A Mr “Baldy” Adams obtained a grant of land in the vicinity of Gin’s Leap to build a hospital but he changed his plans and in 1854 the structure opened for business as a hotel known as The Rock Inn. This became a vital stopover point and renowned landmark over the next 20 years until its closure around 1875, after the hotels were built in Boggabri. Parts of an old outside lamp from the Inn is housed in the Historical Museum in Boggabri.
Mr David Grover, his wife Maria and family operated the Rock Inn for many years. Maria (nee King) and her two sisters Charlotte and Elizabeth all arrived in Australia on board the "Fanny", a convict ship, in 1832.
Gin’s Leap stands as a silent sentinel over the grave sites to the right. The four people buried in the vault are Mrs Russell, her 2 year old son, John James and Mr David and Mrs Maria Grover.

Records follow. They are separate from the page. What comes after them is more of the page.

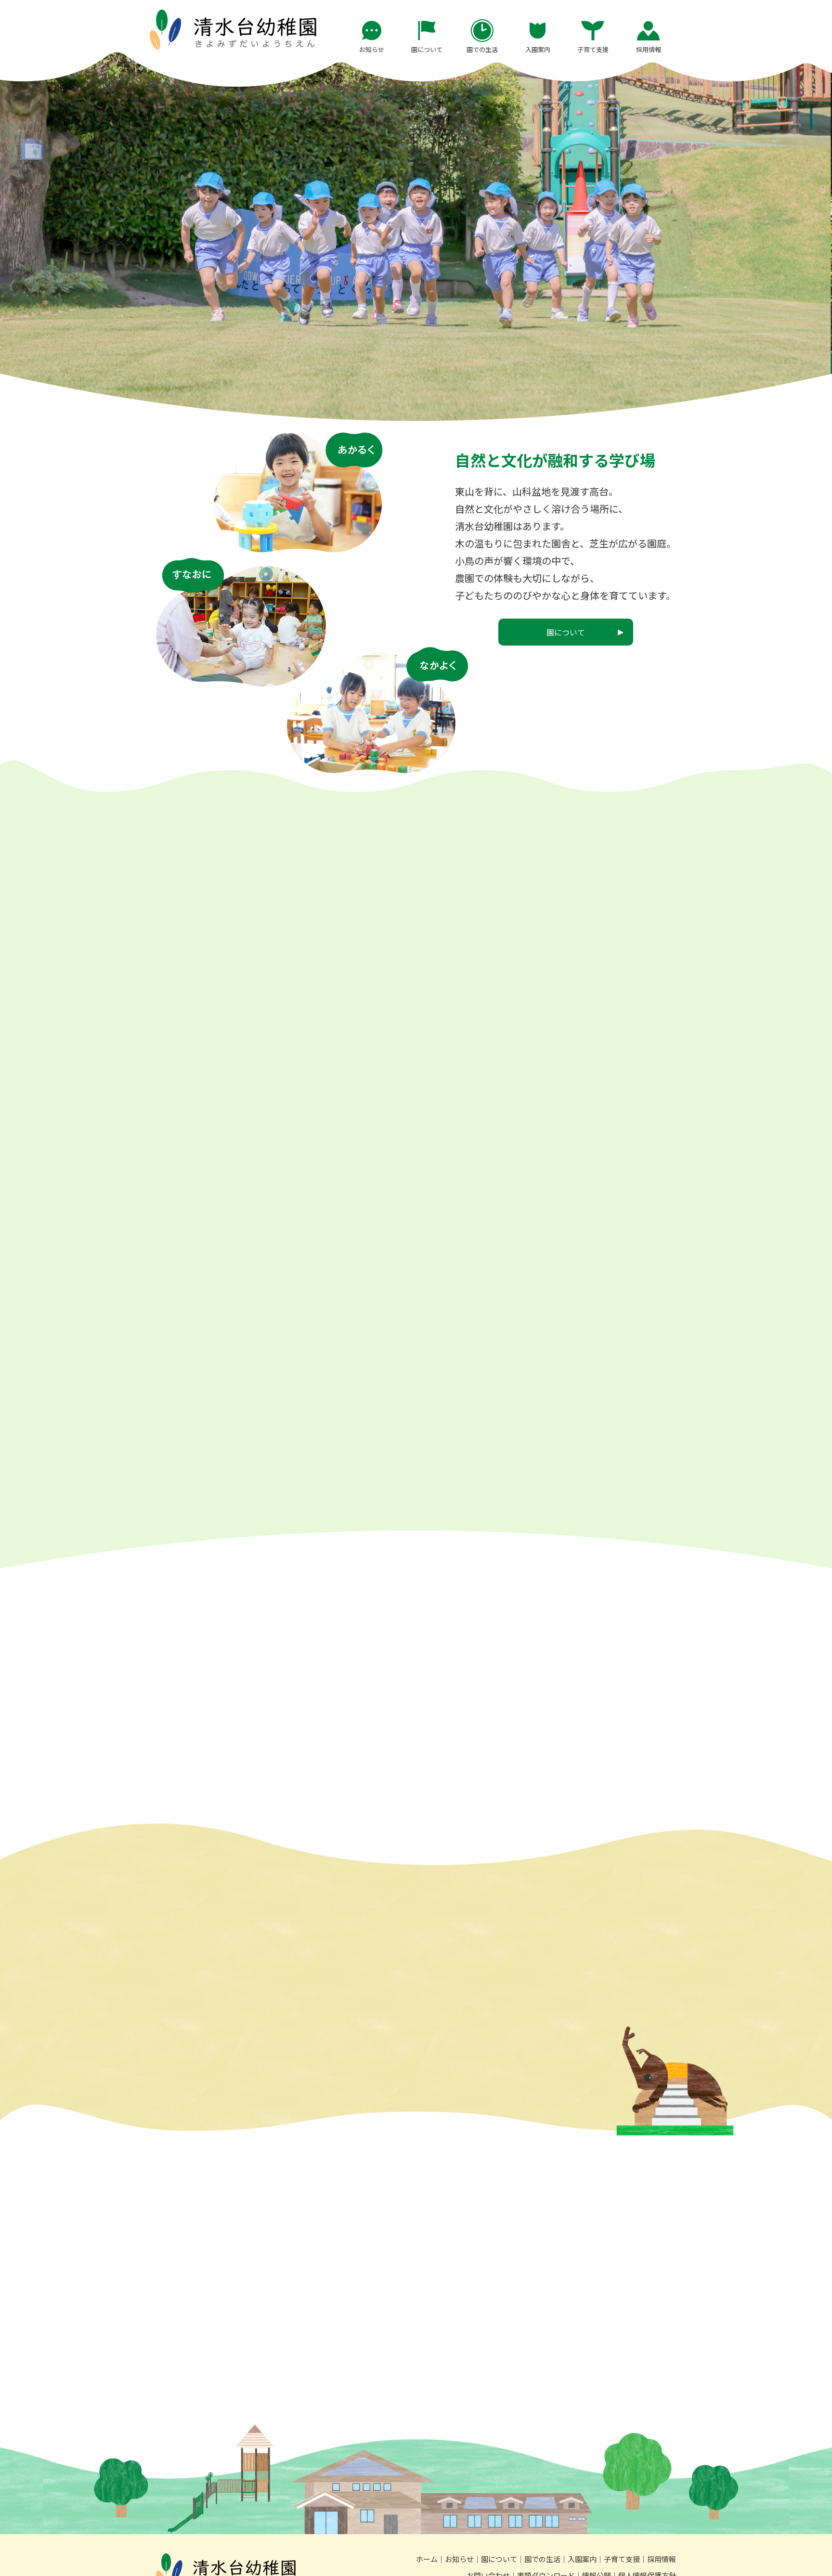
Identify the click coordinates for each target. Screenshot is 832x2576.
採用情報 (661, 2559)
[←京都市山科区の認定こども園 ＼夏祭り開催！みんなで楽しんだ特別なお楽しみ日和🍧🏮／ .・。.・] (613, 1180)
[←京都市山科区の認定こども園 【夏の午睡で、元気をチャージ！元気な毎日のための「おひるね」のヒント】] (350, 1180)
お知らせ (459, 2559)
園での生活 (542, 2559)
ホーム (427, 2559)
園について (499, 2559)
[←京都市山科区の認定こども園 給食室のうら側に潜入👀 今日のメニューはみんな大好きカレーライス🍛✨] (481, 1180)
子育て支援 (622, 2559)
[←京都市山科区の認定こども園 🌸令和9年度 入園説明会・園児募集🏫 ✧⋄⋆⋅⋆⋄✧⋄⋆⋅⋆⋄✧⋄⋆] (219, 1180)
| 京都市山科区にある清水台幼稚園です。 (233, 31)
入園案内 (582, 2559)
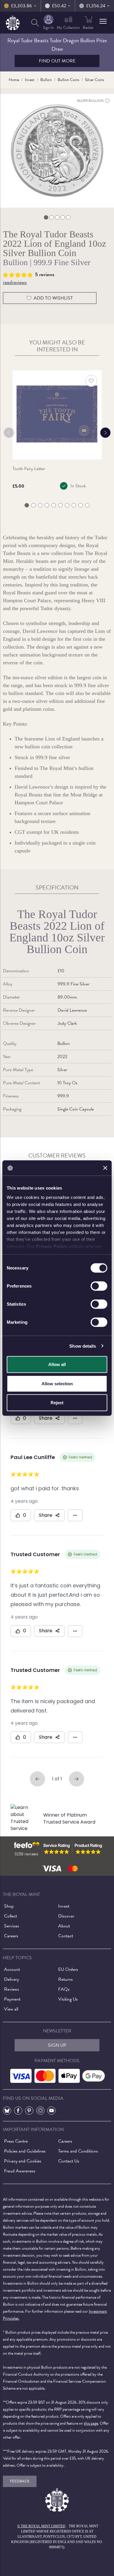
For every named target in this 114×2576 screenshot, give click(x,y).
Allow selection (57, 1383)
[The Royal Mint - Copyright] (13, 22)
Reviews (11, 1989)
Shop (9, 1906)
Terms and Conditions (78, 2151)
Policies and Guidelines (25, 2151)
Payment (12, 1999)
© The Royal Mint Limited (41, 2526)
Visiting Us (68, 1999)
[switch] (99, 1286)
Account (12, 1969)
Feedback (20, 2481)
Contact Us (68, 2161)
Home (14, 80)
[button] (103, 21)
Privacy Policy (51, 1246)
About (64, 1925)
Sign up (57, 2045)
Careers (11, 1935)
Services (11, 1925)
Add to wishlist (53, 298)
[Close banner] (105, 1168)
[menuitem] (35, 23)
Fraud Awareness (19, 2170)
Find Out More (57, 60)
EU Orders (68, 1969)
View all (11, 2009)
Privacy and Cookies (22, 2161)
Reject (57, 1402)
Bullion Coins (68, 80)
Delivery (11, 1979)
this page (91, 2423)
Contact (65, 1935)
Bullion (46, 80)
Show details (82, 1345)
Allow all (57, 1364)
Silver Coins (94, 80)
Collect (10, 1916)
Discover (66, 1916)
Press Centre (16, 2141)
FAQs (64, 1989)
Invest (29, 80)
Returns (65, 1979)
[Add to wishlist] (91, 381)
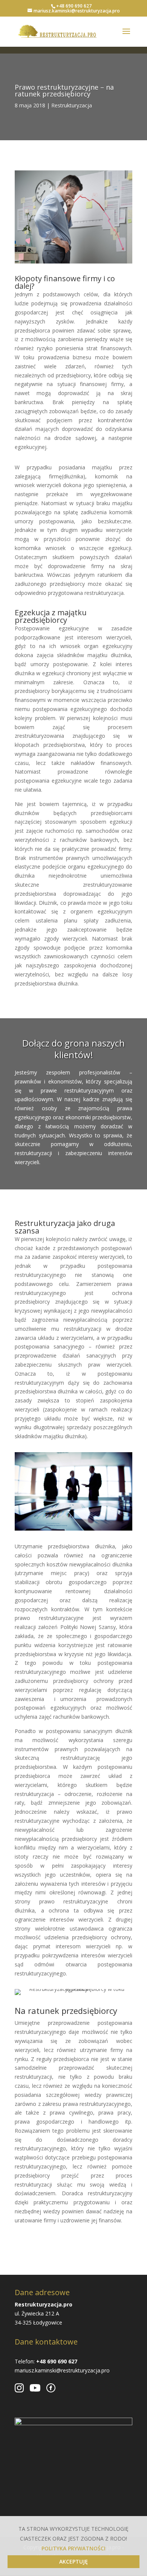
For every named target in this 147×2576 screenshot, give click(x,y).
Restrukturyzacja (71, 105)
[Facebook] (50, 2388)
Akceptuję (73, 2561)
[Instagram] (19, 2388)
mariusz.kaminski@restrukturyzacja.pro (62, 2370)
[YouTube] (35, 2388)
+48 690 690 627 (74, 6)
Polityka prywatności (73, 2548)
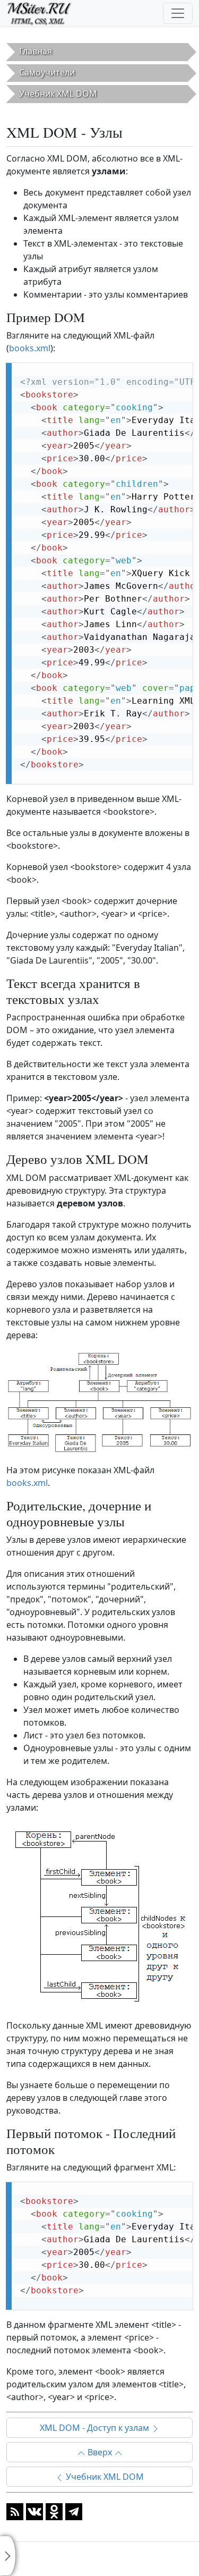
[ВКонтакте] (34, 2511)
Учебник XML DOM (104, 2476)
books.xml (29, 348)
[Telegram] (73, 2511)
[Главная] (43, 13)
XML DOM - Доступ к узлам (95, 2428)
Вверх (99, 2452)
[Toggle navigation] (178, 13)
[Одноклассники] (54, 2511)
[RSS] (14, 2511)
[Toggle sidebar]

Mrs Russell, the 21 year daughter of Mr and Mrs Grover, had an unfortunate accident involving the handling of bulk spirits in the cellar of an Inn in Mungindi one evening, with them igniting from an open slush lamp. Mrs Russell and her son received fatal burns in the inferno which resulted.
Word was brought back to the Grover family of the tragedy by a man on horseback. A horse team set out to meet the coach carrying the bodies back home to Boggabri.

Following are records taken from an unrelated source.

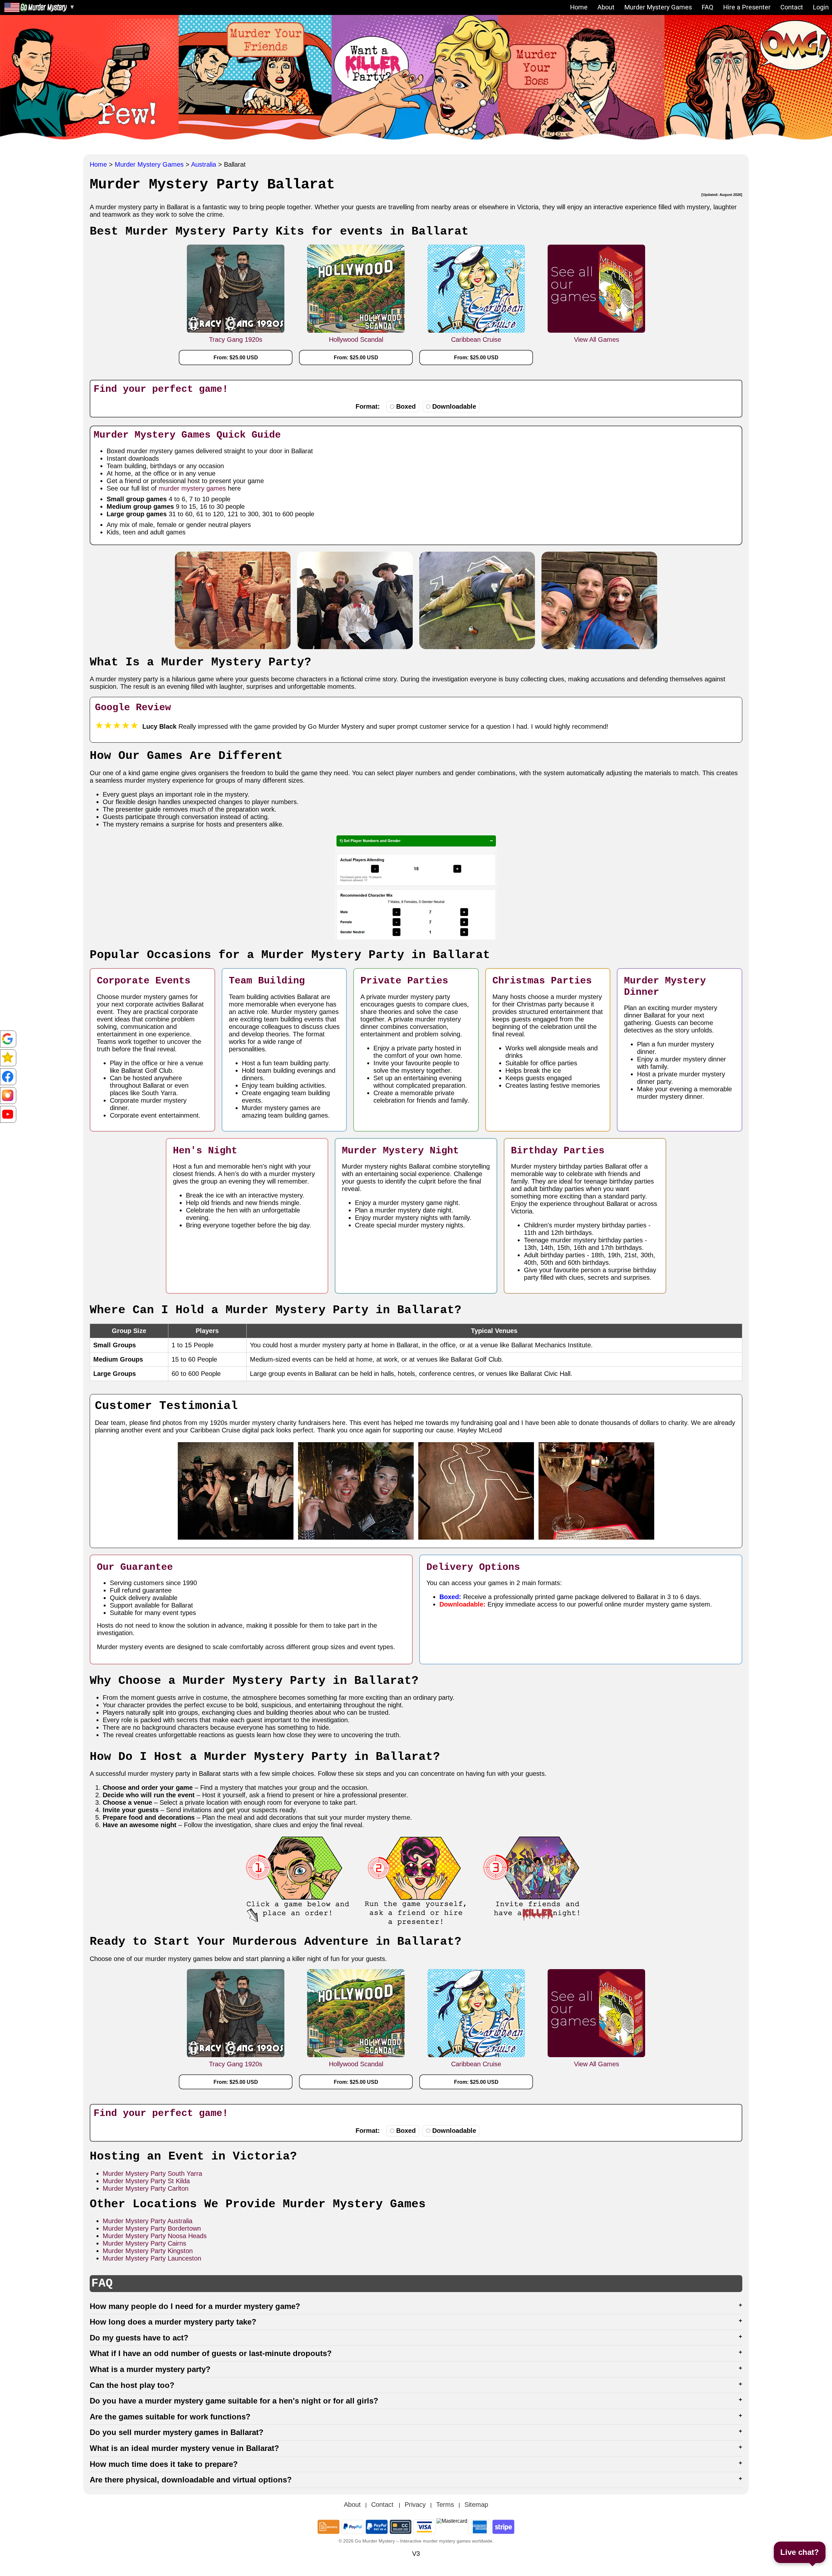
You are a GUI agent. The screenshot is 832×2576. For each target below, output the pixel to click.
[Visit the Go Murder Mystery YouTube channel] (8, 1114)
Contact (791, 7)
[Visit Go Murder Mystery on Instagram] (8, 1095)
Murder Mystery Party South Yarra (152, 2173)
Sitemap (476, 2504)
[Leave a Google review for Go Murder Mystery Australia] (8, 1057)
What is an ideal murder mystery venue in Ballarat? (184, 2448)
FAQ (707, 7)
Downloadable (454, 406)
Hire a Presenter (747, 7)
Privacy (415, 2504)
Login (821, 7)
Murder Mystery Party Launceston (152, 2258)
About (606, 7)
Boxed (406, 406)
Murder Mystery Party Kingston (148, 2250)
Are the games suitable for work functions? (170, 2416)
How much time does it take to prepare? (164, 2464)
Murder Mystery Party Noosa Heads (155, 2235)
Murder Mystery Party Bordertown (152, 2228)
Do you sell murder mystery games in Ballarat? (177, 2432)
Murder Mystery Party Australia (147, 2220)
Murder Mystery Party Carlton (145, 2188)
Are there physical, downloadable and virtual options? (191, 2479)
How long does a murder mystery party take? (173, 2321)
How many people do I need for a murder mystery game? (195, 2306)
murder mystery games (192, 488)
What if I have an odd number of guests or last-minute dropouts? (211, 2353)
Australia (204, 164)
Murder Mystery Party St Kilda (146, 2181)
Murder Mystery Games (658, 7)
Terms (445, 2504)
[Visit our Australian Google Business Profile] (8, 1039)
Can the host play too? (132, 2385)
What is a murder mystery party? (150, 2369)
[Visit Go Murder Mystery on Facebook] (8, 1076)
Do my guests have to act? (139, 2337)
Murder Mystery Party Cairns (144, 2243)
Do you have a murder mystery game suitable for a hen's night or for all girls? (234, 2400)
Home (579, 7)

Twenty five years later, Mrs Grover was buried next to her daughter and grandson in November 1891, and then Mr Glover in October 1892.
From the original grave site, which was situated some 200 metres west of the present site, the bodies were transferred to the present vault which was constructed by a tradesman of Danish ancestry, Mr Christy Hansen in 1895.
The small headstone to the left of the vault belongs to Maria Grover’s niece MaryAnn Meins (daughter of Charlotte and Edward Meins), who died January 17, 1858, aged 19 years. MaryAnn was buried in close proximity to the old Rock Inn, but with reconstruction of the road some years ago, the headstone was relocated to its present site. Unfortunately some damage occurred to the headstone in so doing.
There is a picnic area and interpretive sign at the site.
Getting there:
Gin's Leap is located 50kms South East of Narrabri on the Kamilaroi Highway towards Boggabri.
Other attractions in the area
Barbers Lagoon and Barbers Pinnacle
Local landmarks Barbers Lagoon and Barbers Pinnacle take their names from George “The Barber” Clark, a runaway convict who inhabited the area from 1826 to 1831. Clark had been sentenced to farm work in Singleton in 1925, following an armed robbery conviction. He later escaped and lived in the north west with the Kamilaroi people, who seem to have regarded him as one of their own returned from the dead. Clarke took two Aboriginal wives and wandered the plains stealing cattle. He was caught by the authorities and hanged in 1831.
Barbers Lagoon and Barbers Pinnacle are located on the Manilla Road, just north of Boggabri, after crossing the Iron Bridge. Barbers Lagoon is marked by a plaque on the right and notes the approximate location of Clarke’s hut and stockyards. The striking outcrop of rocks on the left, called Tangulda by the Kamilaroi Aboriginal people, is Barber’s Pinnacle.